“Christian Country” Claptrap

christian_nation_100711Following on from the comments made by the Bristish Prime Minister David Cameron on The UK being a ‘Christian country’ and the follow-up letter in the The Telegraph (20/4/2014), I would like to wade in.

The confusion around this whole debacle is astonishing, not only are the comments by Cameron strange, but the letter by his learned critics is equally strange.  I don’t care much for politicians who use religion in general and Christianity in particular to make their claims.  I don’t know if Cameron is a Christian in the Bible sense of the word, or just sympathetic to a large group of people in the UK who can and do fulfil his idea of a Big Society.  For one thing, if he thinks the idea of the poor and needy being helped by others is his idea, he’s clearly never read his Bible.
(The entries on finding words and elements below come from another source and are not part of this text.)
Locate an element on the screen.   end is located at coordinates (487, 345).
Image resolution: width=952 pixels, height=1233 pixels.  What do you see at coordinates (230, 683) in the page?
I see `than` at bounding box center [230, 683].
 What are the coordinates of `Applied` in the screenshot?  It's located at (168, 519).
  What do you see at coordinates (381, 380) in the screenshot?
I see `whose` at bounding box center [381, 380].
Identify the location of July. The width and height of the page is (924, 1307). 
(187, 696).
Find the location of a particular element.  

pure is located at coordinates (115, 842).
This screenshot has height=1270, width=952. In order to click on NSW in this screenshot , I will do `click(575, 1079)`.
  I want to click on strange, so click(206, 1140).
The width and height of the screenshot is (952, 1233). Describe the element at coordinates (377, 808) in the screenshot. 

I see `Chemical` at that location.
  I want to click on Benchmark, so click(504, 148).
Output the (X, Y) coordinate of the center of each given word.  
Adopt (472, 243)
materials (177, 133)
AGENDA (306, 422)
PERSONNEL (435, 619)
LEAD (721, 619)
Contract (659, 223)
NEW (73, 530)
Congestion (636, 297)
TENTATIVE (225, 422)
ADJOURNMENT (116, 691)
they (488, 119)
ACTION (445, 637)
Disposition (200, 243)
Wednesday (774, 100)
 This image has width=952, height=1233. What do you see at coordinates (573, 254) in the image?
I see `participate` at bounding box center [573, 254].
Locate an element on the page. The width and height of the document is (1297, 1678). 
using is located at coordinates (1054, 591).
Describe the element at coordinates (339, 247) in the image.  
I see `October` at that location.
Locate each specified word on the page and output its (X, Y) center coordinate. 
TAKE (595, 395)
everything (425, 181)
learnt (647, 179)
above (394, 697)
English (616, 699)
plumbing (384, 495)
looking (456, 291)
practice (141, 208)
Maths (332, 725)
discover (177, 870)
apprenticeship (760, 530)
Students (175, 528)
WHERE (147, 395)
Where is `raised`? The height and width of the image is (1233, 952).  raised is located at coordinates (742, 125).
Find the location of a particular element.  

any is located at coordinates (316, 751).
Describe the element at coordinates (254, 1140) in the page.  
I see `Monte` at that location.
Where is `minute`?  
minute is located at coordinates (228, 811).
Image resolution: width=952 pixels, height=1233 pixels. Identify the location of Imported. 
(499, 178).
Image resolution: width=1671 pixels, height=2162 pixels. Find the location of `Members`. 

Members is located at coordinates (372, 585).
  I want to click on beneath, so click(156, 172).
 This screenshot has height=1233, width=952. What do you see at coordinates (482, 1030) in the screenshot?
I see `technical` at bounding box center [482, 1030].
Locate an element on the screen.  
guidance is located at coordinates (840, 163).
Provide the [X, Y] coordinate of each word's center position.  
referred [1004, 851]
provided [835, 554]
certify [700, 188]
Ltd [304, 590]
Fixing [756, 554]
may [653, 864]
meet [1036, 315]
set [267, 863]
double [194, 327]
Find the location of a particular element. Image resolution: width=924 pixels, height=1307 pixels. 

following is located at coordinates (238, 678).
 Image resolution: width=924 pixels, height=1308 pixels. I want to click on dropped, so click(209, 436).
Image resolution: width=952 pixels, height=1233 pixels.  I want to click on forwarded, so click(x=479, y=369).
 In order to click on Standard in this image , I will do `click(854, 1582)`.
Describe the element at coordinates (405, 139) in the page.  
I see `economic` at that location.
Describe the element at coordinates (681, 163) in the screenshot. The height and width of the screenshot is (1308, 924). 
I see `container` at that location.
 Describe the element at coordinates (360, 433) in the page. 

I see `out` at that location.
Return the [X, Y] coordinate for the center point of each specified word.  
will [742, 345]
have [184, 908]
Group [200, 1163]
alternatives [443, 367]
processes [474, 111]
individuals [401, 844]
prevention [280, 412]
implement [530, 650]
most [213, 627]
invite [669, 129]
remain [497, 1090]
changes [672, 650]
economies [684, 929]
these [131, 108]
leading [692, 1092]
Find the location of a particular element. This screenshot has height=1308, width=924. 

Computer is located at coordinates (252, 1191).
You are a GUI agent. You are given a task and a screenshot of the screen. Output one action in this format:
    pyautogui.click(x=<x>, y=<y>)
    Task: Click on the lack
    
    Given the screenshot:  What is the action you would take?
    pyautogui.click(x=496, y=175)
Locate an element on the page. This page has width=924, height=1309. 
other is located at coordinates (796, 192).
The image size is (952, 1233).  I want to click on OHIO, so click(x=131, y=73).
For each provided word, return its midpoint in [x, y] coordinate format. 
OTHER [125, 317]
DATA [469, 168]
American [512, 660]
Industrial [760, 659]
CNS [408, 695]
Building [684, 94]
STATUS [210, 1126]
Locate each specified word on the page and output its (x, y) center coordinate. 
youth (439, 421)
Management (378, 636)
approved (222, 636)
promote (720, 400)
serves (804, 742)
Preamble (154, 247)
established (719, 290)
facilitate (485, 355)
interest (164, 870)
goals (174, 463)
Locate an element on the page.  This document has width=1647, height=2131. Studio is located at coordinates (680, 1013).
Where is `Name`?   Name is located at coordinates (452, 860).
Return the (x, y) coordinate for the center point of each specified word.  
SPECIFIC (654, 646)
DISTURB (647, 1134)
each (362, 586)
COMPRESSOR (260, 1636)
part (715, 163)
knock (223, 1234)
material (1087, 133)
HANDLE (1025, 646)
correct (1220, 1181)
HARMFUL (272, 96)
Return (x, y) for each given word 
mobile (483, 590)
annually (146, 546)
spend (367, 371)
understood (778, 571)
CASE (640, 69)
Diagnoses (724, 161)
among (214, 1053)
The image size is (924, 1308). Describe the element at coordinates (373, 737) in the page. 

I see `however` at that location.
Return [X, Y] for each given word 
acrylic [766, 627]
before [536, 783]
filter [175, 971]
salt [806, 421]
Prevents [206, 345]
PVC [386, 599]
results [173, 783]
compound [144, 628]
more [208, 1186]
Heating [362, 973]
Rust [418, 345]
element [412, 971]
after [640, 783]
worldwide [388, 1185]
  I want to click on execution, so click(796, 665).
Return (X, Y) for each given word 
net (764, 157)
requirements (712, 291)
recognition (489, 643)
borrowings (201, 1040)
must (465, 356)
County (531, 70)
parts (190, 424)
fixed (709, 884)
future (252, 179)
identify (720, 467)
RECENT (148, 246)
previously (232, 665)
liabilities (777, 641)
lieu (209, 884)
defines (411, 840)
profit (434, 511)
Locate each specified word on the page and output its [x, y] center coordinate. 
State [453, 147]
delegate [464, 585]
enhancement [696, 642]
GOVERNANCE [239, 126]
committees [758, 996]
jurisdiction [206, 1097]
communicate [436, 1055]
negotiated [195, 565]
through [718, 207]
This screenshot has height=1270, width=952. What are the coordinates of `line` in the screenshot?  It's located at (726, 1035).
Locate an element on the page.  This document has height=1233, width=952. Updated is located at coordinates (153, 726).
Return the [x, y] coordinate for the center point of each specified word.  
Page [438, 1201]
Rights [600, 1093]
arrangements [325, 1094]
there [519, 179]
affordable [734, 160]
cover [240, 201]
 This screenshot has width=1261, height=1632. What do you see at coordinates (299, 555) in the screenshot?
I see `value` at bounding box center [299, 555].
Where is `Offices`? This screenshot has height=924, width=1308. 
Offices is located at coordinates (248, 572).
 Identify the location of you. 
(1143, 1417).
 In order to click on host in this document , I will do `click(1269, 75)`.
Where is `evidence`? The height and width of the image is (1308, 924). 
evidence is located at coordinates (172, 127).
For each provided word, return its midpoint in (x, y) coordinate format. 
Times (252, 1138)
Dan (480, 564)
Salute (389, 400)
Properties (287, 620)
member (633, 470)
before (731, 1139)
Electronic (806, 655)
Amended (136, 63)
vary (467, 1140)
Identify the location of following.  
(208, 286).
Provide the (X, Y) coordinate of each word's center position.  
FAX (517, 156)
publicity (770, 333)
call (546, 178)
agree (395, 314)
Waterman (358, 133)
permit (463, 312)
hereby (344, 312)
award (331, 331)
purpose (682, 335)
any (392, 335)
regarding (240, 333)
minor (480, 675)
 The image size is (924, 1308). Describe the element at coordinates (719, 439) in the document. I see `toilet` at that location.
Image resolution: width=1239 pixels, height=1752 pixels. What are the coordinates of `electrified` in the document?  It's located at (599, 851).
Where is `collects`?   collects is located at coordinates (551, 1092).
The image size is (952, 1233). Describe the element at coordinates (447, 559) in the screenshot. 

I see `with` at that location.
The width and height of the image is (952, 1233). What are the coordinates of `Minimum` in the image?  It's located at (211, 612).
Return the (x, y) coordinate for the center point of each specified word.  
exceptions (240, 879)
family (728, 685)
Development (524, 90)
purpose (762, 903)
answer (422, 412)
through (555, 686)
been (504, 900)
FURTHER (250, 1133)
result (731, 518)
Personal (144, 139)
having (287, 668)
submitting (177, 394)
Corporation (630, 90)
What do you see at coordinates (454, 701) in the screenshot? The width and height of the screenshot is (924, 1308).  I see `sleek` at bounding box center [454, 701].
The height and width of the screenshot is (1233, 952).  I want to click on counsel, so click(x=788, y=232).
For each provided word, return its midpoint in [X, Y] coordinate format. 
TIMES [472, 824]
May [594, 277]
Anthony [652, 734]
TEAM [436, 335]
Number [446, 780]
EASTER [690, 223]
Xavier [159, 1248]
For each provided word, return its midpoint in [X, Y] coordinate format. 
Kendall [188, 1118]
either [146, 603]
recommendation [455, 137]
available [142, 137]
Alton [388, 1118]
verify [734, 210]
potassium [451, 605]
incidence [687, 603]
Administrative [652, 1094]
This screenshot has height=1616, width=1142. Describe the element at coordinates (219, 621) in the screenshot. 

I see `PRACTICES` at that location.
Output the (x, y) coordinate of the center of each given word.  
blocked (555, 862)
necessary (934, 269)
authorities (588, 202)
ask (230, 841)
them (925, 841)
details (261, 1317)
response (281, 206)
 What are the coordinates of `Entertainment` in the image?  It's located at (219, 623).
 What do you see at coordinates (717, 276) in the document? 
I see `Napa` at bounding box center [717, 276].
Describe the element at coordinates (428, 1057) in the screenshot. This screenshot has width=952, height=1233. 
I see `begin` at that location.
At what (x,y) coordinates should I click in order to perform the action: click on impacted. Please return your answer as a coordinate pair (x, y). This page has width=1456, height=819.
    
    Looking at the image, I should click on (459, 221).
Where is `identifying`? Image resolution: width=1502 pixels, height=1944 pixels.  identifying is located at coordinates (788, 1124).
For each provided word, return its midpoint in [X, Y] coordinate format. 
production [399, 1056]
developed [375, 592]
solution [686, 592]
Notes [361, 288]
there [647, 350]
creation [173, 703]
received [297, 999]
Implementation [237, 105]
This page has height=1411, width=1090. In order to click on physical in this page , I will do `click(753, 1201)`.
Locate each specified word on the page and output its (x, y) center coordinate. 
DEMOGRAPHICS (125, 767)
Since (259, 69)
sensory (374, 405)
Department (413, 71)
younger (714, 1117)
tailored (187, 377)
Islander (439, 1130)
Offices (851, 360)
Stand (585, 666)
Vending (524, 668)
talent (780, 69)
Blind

That aside, what I would like to point out not only what was correct in the letter, but also the wild assumptions and blatant untruths contained within it to the The Telegraph, signed as it was, by a right regal host of famous and learned men and women.  Here’s the letter:

“SIR – We respect the Prime Minister’s right to his religious beliefs and the fact that they necessarily affect his own life as a politician. However, we object to his characterisation of Britain as a “Christian country” and the negative consequences for politics and society that this engenders.

Apart from in the narrow constitutional sense that we continue to have an established Church, Britain is not a “Christian country”. Repeated surveys, polls and studies show that most of us as individuals are not Christian in our beliefs or our religious identities.

At a social level, Britain has been shaped for the better by many pre-Christian, non-Christian, and post-Christian forces. We are a plural society with citizens with a range of perspectives, and we are a largely non-religious society.

Constantly to claim otherwise fosters alienation and division in our society. Although it is right to recognise the contribution made by many Christians to social action, it is wrong to try to exceptionalise their contribution when it is equalled by British people of different beliefs. This needlessly fuels enervating sectarian debates that are by and large absent from the lives of most British people, who do not want religions or religious identities to be actively prioritised by their elected government.”

As a Christian myself, I find some of what they say correct, for example, Britain is not a Christian country.  The Bible knows nothing of ‘Christian country’, only individual Christian men and women, and most thoughtful Christians would say the same.

It is also true that most people in the UK are not Christian in belief or identity.  The plurality of multi-culturalism has shown us this, even if large portions of other cultures are Christian, others are not.

It is also fair to point out that social action by Christians  should not be exceptionalised over and above those of other and no belief (though I would be very interested to know, from the signataries, who among them engages in genuine social action).

The scare-mongering assumption was the claim that if Britain is characterised as a Christian country, it will have “negative consequences for politics and society…”  This assumption, based on something untrue (a Christian country) is poorly disguised anti-Christian secularism masquerading as cultural astuteness.

Another off-the-cuff comment designed to look like cultural awareness was that Britain “has been shaped for the better by many pre-Christian, non-Christian and post-Christian forces.”  Here, I would have loved some thoroughly convincing examples, of the kind that genuinely show how this is true.  I’m sure it is in some cases, but it sounds like the claim is over-reaching itself.

It is also a mistake to assume that a plural society equals a largely non-religious society.  This is also untrue.  Most (I think all, if the Christian view of people is correct that all are made in the image of God), people are religious, to some extent, even in atheism and secularism.  What I think they mean, is that most people do not hold to the classic Judeo-Christian view of a Christendom culture – that’s different, but certainly most (all) people are religious.

Finally, the “negative consequences” of the first paragraph is now slightly explained in the last one, that all this will “foster alienation and division in our society.”  Will it?  Really?  Among who?  Why?  A tolerant society is surely a tolerant society.  A tolerant society with rhetoric like this is in fact proving its own bias and intolerance of Christianity.  Tolerance doesn’t mean the negation and silencing of Christians, it means allowing for their flourishing, not sowing the seed that this “needlessly fuels enervating sectarian debates.”  It doesn’t, letters like this, mingled as it is with truth, assumumption, mis-information, untruths and wild assertions of various social outcomes fuels secarianism.

Don’t make the mistake of assuming that when Cameron speaks he speaks for Christians.

Neither make the mistake that when letters like this are written, they speak for the people.